To whom it may concern,
Autistic people struggle with many things that their neurotypical peers can not only cope well with but also enjoy and thrive in. These might include include busy spaces, socialising with friends, meeting new people, travelling or employment in a lively work place.
For many autistic people these situations are our lock-down.
We struggle, burn out, remain isolated and outside of much of society as a result, unable to participate in the ways we want to and should be able to – as parents, students, employees or workers, friends or neighbours. Our mental health and well being suffer. We are invisible to most people, just like our difference which becomes a disability in the non-autistic society we must exist in is.
This lock-down has freed many of us from the constraints that bind us. The expectations we cannot usually escape from, the things (if you’re neurotypical) you regard as fun or ‘normal’. The things you take for granted as being easy to deal with.
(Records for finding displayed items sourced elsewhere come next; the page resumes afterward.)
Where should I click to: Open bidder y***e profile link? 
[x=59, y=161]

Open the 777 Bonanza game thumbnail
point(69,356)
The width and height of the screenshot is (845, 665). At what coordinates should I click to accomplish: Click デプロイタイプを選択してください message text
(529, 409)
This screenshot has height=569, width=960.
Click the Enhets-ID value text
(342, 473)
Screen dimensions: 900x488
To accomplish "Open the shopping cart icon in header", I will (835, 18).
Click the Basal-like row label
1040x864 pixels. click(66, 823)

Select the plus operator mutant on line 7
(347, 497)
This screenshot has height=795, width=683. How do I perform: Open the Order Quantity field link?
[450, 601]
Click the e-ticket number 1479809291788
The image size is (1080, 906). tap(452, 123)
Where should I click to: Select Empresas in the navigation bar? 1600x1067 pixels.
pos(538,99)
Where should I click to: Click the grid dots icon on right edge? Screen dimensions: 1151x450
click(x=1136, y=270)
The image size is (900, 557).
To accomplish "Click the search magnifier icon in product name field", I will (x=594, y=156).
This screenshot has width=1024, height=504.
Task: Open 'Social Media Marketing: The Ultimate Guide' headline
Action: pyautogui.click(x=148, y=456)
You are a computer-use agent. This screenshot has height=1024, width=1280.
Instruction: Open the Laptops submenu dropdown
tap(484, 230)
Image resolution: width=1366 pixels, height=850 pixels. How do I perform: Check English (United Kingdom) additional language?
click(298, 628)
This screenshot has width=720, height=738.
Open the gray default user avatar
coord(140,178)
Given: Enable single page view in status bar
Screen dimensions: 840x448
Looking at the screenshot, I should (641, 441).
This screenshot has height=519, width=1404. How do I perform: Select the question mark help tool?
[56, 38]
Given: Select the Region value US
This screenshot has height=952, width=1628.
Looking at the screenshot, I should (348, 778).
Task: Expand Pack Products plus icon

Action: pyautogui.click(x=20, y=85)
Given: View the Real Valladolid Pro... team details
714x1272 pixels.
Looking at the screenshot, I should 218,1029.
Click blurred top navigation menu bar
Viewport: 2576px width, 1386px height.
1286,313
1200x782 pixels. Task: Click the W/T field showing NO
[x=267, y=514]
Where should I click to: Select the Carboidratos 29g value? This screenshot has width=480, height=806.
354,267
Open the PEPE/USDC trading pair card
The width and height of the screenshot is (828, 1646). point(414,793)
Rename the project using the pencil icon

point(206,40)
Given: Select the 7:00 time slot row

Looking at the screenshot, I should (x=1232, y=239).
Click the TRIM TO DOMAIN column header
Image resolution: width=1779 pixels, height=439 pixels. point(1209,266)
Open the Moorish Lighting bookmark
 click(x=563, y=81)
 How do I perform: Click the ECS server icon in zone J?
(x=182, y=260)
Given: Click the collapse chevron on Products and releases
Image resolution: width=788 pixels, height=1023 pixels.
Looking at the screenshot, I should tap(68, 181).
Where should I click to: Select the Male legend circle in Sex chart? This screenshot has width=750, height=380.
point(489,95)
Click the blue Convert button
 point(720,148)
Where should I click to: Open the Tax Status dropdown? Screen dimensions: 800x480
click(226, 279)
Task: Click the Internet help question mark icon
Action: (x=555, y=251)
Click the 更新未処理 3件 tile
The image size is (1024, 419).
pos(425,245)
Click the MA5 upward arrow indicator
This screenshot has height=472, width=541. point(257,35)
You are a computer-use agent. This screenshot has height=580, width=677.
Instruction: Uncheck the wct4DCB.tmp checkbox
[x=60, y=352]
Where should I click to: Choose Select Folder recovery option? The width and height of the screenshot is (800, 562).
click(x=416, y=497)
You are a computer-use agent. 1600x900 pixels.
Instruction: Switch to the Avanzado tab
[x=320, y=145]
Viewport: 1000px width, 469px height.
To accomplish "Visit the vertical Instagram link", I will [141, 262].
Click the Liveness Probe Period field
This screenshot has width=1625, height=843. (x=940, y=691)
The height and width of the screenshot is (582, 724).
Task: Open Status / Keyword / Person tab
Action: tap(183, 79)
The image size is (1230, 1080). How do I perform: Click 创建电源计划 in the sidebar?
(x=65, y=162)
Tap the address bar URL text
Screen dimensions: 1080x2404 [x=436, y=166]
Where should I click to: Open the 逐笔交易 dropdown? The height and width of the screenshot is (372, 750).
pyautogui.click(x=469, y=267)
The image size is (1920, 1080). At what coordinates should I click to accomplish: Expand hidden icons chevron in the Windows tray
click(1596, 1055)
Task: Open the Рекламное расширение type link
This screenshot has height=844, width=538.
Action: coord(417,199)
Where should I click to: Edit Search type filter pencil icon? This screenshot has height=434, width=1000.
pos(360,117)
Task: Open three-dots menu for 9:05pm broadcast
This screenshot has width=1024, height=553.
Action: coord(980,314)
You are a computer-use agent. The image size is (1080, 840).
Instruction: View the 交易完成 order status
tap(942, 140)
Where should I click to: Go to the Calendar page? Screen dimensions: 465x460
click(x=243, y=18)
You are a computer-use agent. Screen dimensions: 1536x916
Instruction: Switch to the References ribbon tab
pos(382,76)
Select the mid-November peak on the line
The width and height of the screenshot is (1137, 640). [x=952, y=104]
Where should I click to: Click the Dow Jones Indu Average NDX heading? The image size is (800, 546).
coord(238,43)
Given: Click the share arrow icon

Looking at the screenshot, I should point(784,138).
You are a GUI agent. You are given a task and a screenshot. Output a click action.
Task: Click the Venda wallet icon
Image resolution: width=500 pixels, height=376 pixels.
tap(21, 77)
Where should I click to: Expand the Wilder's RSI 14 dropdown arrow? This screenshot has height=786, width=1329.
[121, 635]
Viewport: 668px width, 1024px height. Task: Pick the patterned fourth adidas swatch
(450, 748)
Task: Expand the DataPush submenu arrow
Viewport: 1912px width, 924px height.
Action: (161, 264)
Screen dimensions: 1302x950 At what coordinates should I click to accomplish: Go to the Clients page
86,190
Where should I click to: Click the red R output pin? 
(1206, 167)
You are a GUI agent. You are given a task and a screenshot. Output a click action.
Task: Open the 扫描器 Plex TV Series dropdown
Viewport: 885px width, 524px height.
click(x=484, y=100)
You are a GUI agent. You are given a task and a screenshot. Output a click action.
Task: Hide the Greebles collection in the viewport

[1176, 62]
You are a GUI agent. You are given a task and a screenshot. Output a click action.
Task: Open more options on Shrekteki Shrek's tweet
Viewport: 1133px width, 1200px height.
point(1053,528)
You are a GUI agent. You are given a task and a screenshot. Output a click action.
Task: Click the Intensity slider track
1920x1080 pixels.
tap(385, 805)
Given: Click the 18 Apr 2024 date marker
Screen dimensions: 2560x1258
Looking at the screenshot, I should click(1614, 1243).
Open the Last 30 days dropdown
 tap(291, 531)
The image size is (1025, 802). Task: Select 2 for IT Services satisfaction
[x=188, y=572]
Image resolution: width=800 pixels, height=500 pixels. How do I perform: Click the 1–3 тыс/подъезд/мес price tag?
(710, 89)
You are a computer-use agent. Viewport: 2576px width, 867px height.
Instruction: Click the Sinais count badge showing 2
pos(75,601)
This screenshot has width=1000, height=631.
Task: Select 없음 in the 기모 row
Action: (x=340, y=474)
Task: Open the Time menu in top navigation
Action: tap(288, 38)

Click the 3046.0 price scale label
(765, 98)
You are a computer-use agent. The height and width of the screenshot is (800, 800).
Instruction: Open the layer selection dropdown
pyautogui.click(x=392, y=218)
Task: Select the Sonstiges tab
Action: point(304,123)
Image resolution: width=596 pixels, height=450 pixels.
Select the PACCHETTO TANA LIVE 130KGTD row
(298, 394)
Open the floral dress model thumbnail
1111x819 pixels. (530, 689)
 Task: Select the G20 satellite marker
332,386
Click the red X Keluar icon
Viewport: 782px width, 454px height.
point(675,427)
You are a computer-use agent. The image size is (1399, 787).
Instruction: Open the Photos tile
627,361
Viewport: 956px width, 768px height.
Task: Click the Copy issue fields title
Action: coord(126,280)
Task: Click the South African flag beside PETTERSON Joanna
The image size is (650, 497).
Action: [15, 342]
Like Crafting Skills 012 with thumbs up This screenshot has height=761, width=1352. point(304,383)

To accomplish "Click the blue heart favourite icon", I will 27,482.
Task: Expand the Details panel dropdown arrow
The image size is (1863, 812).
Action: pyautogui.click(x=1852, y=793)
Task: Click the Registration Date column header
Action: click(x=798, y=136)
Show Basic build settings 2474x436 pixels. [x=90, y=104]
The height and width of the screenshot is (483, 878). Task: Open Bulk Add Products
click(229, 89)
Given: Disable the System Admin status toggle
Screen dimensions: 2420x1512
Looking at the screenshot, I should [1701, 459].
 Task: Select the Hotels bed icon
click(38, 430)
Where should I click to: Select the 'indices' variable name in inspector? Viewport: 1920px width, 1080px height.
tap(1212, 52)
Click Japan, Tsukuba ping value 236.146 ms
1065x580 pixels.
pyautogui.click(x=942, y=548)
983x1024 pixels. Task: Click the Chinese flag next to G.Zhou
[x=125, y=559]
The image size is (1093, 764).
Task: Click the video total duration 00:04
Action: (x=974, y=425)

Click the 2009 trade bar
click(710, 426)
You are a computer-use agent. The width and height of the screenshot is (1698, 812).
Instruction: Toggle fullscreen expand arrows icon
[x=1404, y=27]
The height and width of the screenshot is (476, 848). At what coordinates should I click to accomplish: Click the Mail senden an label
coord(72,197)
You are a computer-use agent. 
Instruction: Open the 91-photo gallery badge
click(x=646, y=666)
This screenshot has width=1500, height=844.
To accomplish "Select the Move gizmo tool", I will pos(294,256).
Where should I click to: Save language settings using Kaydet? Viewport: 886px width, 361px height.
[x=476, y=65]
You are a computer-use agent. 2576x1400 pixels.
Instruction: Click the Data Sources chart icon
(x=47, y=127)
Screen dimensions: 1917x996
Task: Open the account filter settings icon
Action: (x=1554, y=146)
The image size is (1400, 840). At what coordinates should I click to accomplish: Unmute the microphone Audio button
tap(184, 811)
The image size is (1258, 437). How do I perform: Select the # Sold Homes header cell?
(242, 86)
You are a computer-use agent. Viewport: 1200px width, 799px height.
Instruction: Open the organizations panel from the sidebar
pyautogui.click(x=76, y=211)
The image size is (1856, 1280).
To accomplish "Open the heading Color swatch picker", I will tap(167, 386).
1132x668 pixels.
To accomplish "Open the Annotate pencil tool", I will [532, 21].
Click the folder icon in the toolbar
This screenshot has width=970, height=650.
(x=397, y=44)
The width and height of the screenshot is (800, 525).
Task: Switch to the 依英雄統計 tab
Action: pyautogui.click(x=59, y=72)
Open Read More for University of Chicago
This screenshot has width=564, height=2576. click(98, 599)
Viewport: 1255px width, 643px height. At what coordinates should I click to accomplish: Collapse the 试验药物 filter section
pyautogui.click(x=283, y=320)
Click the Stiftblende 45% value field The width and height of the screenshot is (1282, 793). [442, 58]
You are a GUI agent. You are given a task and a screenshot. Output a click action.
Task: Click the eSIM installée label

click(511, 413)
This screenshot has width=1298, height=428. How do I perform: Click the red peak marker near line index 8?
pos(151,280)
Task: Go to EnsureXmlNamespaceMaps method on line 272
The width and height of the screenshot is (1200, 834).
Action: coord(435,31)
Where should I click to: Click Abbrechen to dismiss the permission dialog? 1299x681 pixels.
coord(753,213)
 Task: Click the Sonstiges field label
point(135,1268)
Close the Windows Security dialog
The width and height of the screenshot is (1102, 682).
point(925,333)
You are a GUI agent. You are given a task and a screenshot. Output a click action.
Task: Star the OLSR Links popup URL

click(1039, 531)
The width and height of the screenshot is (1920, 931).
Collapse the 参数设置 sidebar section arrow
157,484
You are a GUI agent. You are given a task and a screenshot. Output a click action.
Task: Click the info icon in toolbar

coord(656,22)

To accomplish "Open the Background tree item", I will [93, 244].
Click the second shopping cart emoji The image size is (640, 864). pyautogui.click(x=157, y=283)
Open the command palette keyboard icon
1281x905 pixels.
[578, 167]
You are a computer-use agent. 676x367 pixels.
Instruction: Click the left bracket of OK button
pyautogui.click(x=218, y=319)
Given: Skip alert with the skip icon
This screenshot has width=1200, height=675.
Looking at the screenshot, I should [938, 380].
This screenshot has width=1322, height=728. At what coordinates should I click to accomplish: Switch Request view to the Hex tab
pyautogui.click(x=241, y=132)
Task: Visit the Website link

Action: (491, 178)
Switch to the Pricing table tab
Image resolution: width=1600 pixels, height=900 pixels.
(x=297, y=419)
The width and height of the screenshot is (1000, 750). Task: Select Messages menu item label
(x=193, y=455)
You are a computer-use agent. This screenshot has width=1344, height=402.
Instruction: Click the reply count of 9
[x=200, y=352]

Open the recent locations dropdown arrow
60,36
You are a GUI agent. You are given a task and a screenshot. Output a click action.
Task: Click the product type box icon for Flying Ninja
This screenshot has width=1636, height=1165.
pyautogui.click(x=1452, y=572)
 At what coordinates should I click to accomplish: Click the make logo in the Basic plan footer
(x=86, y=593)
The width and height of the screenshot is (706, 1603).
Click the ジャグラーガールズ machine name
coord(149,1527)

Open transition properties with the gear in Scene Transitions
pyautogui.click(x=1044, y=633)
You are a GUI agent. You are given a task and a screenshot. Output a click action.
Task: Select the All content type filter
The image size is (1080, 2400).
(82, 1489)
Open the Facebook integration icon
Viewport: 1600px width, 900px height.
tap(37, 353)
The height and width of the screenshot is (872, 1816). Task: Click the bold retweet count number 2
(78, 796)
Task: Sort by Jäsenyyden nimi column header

For the first time, often in our lives we can:
- Have control over our sensory environments
- Not have to shop in busy overcrowded spaces
- Have some peace and quiet without the constant noise of 21st Century life humming along in the background.
- Work in our own homes and enjoy a degree of control over our daily routines
- Socialise digitally, without people thinking it is strange
- Not feel pressured into social engagements or have to deal with large groups of people at once.
So, if lock-down has made you depressed, feel frightened or anxious alone or overwhelmed, remember that there are people for whom your normal has the same affect. This is how many autistic people feel all the time, just trying to get by and cope.
Denied the right to work, we have to subsume on benefits, being called scroungers and time-wasters. Denied healthcare, we die early and are inappropriately detained under the Mental Health Act and subject to chemical restraint. Denied a diagnosis, we are unable to know who we are or ask for the help we need.
We are denied the right to live, so we exist instead, just like you might feel you have been for the last two months..
As the world returns to your normal, remember this. Lockdown has been difficult for everyone, but there have been benefits. We need to take the best of your world and the best of ours and make something better for everyone.
How can you help this to happen?
I hope we get the chance to talk soon. It would be good to hear your ideas.